Con la crisis económica que azotó Francia en el año 2012 y la inestabilidad política como telón de fondo, la ópera prima de Thomas Kruithof (Rétention), Testigo, se construye sobre los cimientos de un thriller callejero lo suficientemente efectivo para mantenernos en vilo durante la primera media hora de la cinta, cuando todavía no está muy claro hacía donde quiere decantarse el director. A la cabeza del reparto encontramos a François Cluzet (The Intouchables), veterano de la cartelera francesa actual, que se mete en la piel de Duval, un hombre de mediana edad y ex alcohólico, que no puede encontrar trabajo. Como por arte de magia un buen día llama a su puerta Clément, un misterioso hombre de negocios que le ofrece un puesto como transcriptor de escuchas telefónicas. Lo que no sabe Duval es que su decisión desembocará en un alud de terribles acontecimientos que cambiarán su vida y modo de pensar para siempre.

A la luz de los recientes atentados en Londres, Manchester o Bruselas, son cada vez más los gobiernos que han manifestado públicamente su preocupación por la seguridad nacional de sus ciudadanos. Esto se traduce en una mayor vigilancia policial a pie de calle, pero también en una labor de investigación en la sombra, que tiene como objetivo desmantelar algunas de las redes terroristas más importantes que operan en Europa. Está claro que la información es poder. Y ese poder se traduce en una ventaja táctica definitiva por la capacidad de adelantarse a los acontecimientos y en muchas ocasiones, una baza indiscutible en el terreno de los negocios. Sobre todo si tenemos en cuenta en la modernidad líquida en la que nos encontramos y de la que hablaba Zygmunt Bauman en su libro Tiempos líquidos, donde las autopistas de la información son las encargadas de que nada de lo que sucede en el mundo quede en un afuera intelectual. Testigo es un tímido intento de un director en aras de encontrar su estilo y que busca realizar un discurso que vaya más allá de la pantalla. Que trascienda. Y lo cierto es que la premisa es ambiciosa, un hombre que empieza a transcribir conversaciones telefónicas para un poderoso hombre, pero que a medida que avanza la película la historia se va enredando en sí misma, dibujando expectativas que nunca llegan a resolverse y terminan por concluir en un final demasiado forzoso. Aunque es sintética, la película nunca es realmente consciente de lo que quiere explicar. No es una película de espías, tampoco una critica política o social (aunque se intuye vagamente), ni explora los entresijos del amor entre alcohólicos que intentan reconstruir su vida. Entonces, ¿qué es Testigo? Probablemente ni su director lo sepa, aunque esto tampoco le termina de sentar del todo mal a la cinta. El relato fluye de manera orgánica de una escena a otra (también ayuda el hecho de que el guión no se detenga muchas veces en reflexionar sobre sí mismo), mostrando a un François Cluzet soberbio a la hora de interpretar un personaje cuya integridad moral se mantiene impoluta hasta el final.
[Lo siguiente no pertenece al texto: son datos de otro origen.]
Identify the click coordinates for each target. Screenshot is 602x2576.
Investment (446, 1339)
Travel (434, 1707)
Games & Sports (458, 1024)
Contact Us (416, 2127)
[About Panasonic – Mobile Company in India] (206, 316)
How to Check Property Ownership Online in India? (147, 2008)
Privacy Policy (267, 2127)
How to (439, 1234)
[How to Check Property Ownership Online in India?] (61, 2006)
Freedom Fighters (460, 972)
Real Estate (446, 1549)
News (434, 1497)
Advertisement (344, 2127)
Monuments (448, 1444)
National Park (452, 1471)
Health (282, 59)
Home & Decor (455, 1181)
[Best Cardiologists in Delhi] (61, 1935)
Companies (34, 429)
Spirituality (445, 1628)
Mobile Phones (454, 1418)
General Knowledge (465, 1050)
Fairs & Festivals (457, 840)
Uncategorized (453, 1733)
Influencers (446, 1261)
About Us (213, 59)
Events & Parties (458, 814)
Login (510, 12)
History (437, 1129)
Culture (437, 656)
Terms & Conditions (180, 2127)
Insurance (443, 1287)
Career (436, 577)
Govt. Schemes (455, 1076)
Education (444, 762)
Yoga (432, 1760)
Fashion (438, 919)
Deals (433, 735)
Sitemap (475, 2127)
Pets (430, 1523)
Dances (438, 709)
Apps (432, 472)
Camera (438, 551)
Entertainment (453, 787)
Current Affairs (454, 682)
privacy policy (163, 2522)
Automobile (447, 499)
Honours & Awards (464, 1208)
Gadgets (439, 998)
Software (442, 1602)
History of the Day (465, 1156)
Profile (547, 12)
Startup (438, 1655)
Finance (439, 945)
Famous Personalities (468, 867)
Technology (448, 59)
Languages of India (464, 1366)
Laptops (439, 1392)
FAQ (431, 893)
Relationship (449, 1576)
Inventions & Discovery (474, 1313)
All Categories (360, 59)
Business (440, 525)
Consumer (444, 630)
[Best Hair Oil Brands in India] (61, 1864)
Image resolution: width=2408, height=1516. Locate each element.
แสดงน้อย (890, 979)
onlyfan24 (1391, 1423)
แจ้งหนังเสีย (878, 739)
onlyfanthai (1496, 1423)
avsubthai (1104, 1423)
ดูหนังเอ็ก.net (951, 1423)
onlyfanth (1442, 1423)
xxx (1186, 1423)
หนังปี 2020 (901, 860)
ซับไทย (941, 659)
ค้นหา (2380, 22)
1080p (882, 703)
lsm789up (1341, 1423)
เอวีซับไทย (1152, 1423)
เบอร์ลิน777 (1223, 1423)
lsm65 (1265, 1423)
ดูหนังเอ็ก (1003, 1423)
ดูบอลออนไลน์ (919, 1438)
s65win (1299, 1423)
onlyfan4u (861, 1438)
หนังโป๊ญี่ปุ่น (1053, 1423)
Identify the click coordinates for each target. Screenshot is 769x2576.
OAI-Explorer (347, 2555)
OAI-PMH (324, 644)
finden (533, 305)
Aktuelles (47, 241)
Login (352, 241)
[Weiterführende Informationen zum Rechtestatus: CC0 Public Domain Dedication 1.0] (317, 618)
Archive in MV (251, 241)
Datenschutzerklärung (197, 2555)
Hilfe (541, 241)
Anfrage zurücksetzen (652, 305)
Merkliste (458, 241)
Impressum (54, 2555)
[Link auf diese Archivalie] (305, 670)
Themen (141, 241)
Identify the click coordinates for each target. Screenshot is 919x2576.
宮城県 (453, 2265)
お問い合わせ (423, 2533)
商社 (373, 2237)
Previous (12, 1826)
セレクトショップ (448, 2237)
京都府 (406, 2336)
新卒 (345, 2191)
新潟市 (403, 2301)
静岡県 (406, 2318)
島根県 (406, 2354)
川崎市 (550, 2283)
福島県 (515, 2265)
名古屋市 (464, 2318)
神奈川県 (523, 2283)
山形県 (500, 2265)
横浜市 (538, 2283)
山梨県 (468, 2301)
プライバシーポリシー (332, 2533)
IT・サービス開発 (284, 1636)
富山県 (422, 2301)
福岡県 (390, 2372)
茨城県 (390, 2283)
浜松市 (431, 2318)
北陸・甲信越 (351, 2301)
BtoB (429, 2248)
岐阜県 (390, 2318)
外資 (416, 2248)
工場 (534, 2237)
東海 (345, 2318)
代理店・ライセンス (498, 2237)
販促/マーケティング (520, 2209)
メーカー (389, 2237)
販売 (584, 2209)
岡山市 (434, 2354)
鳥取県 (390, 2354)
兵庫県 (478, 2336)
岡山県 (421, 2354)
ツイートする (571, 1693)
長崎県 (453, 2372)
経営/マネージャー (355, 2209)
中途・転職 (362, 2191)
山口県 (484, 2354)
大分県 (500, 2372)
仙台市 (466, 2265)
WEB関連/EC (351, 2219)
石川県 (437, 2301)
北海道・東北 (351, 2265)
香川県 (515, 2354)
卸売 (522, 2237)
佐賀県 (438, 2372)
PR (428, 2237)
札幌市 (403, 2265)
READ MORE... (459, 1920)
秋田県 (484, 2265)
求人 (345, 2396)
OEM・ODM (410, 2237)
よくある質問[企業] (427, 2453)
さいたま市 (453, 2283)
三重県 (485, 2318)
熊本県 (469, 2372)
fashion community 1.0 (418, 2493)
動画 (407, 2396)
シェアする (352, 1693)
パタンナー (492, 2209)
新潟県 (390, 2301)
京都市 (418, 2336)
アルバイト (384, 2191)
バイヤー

La mécanique de l’ombre (el nombre de la película en francés) hace referencia a esa sombra que hacen siempre los grupos corporativos y gubernamentales, y que rara vez llegan a ser vox populi para el resto de la población (a excepción, claro está, de casos como el de WikiLeaks). En este espacio sin ley se deciden la mayoría de las decisiones del mundo. Un buen ejemplo es la escena final de la película, donde Clément y el comisario Labarthe parecen jugarse el destino del país a cara o cruz. “La progresión profesional no se basa únicamente con los méritos. Uno asciende en la jerarquía a base de acumular expedientes” afirma Clément, a lo que el policía responde con un avergonzado silencio de complacencia. Llegados a este punto vale la pena preguntarse si todo el sistema está contaminado o no, algo sobre lo que no termina de posicionarse Kruithof. Por otro lado, lo que no queda del todo claro es el papel que juega el pasado adictivo de Duval en todo esto, como tampoco ese posible interés romántico de Sara, a la que conoce en una reunión de alcohólicos anónimos. Podría ser un mecanismo para que la trama respirase, agobiada ante un escenario demasiado repetitivo y solitario (Duval transcribiendo cintas en un despacho), pero finalmente es una mera herramienta al servicio del guionista.  Sobre las escuchas, nunca llegamos a saber el origen, tan sólo que son terriblemente preciados en un mcguffin que termina de deshacerse como el resto de elementos de la película.

Como ópera prima, la cinta de Kruithof es una sencilla puesta en escena de todos los elementos de suspense y acción clásicos del thriller, pero de forma poco concisa. Con una fotografía ambientada en los barrios más oscuros y tétricos de Francia, el personaje de Duval deambula frenético entre secuestros, robos y asesinatos sin terminar muy bien de entender cuál es su papel en todo ello. La moral, constantemente diseccionada sobre la mesa, pesa sobre los hombros de un hombre vapuleado por la crisis y capaz de cualquier cosa con tal de sobrevivir.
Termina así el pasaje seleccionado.